Women almost elected the pathetic Kamala Harris, with 53 per cent of them giving her their votes according to the exit polls. Her biggest edge was among younger women, who supported her by 61 per cent, and black women, who backed her by 91 per cent. Some Democrats attacked white women after the election for “dooming Kamala”, particularly married suburban women, who turned out to care about things other than sexual politics.
But what really saved Donald Trump was his strong support among men. Trump’s focus on the “Manosphere” of fight fans, fitness buffs, male influencers, and people attracted to uber-males like Joe Rogan and Elon Musk paid off big time, with him winning the overwhelming majority of white as well as Hispanic working class men. He even notched up an astounding 21 per cent among male African Americans, more than twice his percentage with black women. Among white men under 30, he won by an astonishing 14 points.

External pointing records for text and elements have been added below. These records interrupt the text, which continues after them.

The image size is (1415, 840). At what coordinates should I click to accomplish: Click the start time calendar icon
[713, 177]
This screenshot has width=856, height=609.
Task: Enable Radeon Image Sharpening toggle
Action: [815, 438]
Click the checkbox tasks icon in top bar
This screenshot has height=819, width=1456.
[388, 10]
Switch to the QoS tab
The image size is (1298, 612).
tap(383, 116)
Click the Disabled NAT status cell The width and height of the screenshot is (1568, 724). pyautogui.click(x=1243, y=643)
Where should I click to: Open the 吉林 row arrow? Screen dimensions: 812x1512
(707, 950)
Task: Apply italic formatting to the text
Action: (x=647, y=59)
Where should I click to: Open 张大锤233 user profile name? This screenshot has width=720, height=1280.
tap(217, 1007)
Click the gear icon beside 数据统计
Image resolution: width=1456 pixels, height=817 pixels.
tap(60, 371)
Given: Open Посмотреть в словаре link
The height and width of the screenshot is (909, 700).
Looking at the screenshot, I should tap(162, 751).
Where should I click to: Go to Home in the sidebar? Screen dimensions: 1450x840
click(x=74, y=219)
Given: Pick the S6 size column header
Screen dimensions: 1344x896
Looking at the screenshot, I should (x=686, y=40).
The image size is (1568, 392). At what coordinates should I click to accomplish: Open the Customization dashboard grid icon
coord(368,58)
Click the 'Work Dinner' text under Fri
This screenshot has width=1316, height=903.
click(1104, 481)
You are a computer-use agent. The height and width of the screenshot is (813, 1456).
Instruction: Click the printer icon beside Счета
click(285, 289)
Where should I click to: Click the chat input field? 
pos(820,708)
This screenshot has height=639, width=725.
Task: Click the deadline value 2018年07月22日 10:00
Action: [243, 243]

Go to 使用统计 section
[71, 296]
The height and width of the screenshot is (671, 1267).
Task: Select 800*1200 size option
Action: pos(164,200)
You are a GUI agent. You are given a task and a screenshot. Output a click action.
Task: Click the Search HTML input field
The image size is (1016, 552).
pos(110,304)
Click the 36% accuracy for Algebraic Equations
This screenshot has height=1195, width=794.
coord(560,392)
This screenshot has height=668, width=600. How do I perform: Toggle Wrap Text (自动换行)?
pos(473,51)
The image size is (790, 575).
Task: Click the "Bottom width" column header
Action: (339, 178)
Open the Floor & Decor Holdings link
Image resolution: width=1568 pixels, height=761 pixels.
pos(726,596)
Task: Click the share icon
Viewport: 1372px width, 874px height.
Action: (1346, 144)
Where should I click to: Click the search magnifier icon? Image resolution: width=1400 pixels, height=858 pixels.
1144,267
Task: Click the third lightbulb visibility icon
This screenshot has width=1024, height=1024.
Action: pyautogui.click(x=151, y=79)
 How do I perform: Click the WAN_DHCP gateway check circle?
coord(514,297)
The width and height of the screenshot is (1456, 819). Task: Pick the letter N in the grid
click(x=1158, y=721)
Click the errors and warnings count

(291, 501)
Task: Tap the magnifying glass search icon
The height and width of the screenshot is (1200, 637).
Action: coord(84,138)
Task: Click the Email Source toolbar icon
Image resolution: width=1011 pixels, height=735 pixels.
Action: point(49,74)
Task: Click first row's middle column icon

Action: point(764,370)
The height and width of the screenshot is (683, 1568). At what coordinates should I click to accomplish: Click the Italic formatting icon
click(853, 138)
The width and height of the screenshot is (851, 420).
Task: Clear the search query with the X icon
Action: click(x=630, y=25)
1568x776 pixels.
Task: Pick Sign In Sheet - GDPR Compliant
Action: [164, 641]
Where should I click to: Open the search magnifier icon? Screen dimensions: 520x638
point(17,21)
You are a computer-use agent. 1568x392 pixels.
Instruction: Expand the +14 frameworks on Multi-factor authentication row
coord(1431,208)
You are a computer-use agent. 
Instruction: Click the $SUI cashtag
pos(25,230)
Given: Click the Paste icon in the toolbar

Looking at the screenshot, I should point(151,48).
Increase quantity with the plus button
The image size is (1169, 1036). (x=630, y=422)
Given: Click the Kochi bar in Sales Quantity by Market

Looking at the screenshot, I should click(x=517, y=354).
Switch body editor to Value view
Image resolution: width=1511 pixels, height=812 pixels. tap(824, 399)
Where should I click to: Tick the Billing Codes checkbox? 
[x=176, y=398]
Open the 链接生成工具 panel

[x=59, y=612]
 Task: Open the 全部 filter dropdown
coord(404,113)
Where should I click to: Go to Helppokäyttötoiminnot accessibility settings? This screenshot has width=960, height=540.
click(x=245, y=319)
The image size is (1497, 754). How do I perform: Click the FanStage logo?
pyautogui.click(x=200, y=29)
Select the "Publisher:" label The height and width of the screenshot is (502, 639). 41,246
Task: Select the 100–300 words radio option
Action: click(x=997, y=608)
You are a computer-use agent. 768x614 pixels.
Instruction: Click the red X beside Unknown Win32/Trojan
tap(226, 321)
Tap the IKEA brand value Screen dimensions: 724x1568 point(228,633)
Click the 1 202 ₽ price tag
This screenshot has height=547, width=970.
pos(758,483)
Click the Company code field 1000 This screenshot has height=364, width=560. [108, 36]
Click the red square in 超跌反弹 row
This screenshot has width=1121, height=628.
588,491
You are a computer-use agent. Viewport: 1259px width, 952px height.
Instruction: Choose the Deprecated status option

Men clearly preferred the Trump model to that presented by Democratic men, who proudly boasted of being “less masculine” than their Republican counterparts, leading to comparisons with Bud Light’s disastrous flirtation with a transgender influencer. The low point, however, was the laughable attempt to manufacture he-men who “eat carburetors for breakfast” and vote for Harris, in a TV ad later revealed to have been created independently of her official campaign by Hollywood actors and writers.
Everything about her campaign was fake.